Merge branch 'devel' into 1108_default_fparam_stat

Chengqian-Zhang · web-flow · commit 07483a7cbb37 · 2025-11-23T17:01:21.000+08:00
Signed-off-by: Chenqqian Zhang &lt;100290172+Chengqian-Zhang@users.noreply.github.com&gt;
diff --git a/deepmd/dpmodel/fitting/general_fitting.py b/deepmd/dpmodel/fitting/general_fitting.py
@@ -4,6 +4,7 @@
 )
 from typing import (
     Any,
+    Callable,
     Optional,
     Union,
 )
@@ -221,6 +222,71 @@ def __init__(
             ],
         )
 
+    def compute_input_stats(
+        self,
+        merged: Union[Callable[[], list[dict]], list[dict]],
+        protection: float = 1e-2,
+    ) -> None:
+        """
+        Compute the input statistics (e.g. mean and stddev) for the fittings from packed data.
+
+        Parameters
+        ----------
+        merged : Union[Callable[[], list[dict]], list[dict]]
+            - list[dict]: A list of data samples from various data systems.
+                Each element, `merged[i]`, is a data dictionary containing `keys`: `numpy.ndarray`
+                originating from the `i`-th data system.
+            - Callable[[], list[dict]]: A lazy function that returns data samples in the above format
+                only when needed. Since the sampling process can be slow and memory-intensive,
+                the lazy function helps by only sampling once.

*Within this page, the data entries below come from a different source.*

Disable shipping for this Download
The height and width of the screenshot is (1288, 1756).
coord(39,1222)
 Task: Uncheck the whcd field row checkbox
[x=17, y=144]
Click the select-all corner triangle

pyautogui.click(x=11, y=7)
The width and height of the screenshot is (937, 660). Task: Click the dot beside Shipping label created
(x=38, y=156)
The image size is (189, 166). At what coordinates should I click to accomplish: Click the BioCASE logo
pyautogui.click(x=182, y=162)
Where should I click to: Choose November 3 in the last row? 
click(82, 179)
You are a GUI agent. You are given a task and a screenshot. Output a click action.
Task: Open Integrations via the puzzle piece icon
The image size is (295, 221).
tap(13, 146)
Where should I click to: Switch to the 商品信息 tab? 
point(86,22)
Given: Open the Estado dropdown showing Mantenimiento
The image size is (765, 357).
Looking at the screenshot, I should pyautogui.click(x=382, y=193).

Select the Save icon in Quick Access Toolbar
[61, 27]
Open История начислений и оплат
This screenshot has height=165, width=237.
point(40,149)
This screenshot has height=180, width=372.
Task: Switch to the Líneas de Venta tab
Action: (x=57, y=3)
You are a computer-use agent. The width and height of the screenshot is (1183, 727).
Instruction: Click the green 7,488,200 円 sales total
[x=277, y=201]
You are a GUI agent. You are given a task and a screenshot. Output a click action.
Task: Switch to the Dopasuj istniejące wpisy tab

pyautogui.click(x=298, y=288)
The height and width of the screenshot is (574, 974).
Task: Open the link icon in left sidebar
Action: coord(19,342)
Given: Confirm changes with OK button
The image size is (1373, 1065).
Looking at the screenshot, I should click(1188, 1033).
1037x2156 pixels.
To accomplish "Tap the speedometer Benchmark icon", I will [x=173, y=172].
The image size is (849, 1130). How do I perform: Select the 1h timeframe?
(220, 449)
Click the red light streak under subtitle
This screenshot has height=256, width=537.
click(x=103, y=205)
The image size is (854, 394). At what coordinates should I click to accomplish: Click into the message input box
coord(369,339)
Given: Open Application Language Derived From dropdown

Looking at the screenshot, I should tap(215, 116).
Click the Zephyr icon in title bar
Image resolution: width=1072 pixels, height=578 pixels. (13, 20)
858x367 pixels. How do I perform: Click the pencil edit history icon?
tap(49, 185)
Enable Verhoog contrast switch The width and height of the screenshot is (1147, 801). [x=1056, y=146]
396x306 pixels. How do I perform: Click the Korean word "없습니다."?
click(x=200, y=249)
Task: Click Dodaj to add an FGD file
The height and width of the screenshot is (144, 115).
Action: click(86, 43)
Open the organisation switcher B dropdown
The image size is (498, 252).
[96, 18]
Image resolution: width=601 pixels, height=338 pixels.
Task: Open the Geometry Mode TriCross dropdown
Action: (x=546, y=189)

+        protection : float
+            Divided-by-zero protection
+        """
+        if self.numb_fparam == 0 and self.numb_aparam == 0:
+            # skip data statistics
+            return
+        if callable(merged):
+            sampled = merged()
+        else:
+            sampled = merged
+        # stat fparam
+        if self.numb_fparam > 0:
+            cat_data = np.concatenate([frame["fparam"] for frame in sampled], axis=0)
+            cat_data = np.reshape(cat_data, [-1, self.numb_fparam])
+            fparam_avg = np.mean(cat_data, axis=0)
+            fparam_std = np.std(cat_data, axis=0, ddof=0)  # ddof=0 for population std
+            fparam_std = np.where(
+                fparam_std < protection,
+                np.array(protection, dtype=fparam_std.dtype),
+                fparam_std,
+            )
+            fparam_inv_std = 1.0 / fparam_std
+            self.fparam_avg = fparam_avg.astype(self.fparam_avg.dtype)
+            self.fparam_inv_std = fparam_inv_std.astype(self.fparam_inv_std.dtype)
+        # stat aparam
+        if self.numb_aparam > 0:
+            sys_sumv = []
+            sys_sumv2 = []
+            sys_sumn = []
+            for ss_ in [frame["aparam"] for frame in sampled]:
+                ss = np.reshape(ss_, [-1, self.numb_aparam])
+                sys_sumv.append(np.sum(ss, axis=0))
+                sys_sumv2.append(np.sum(ss * ss, axis=0))
+                sys_sumn.append(ss.shape[0])
+            sumv = np.sum(np.stack(sys_sumv), axis=0)
+            sumv2 = np.sum(np.stack(sys_sumv2), axis=0)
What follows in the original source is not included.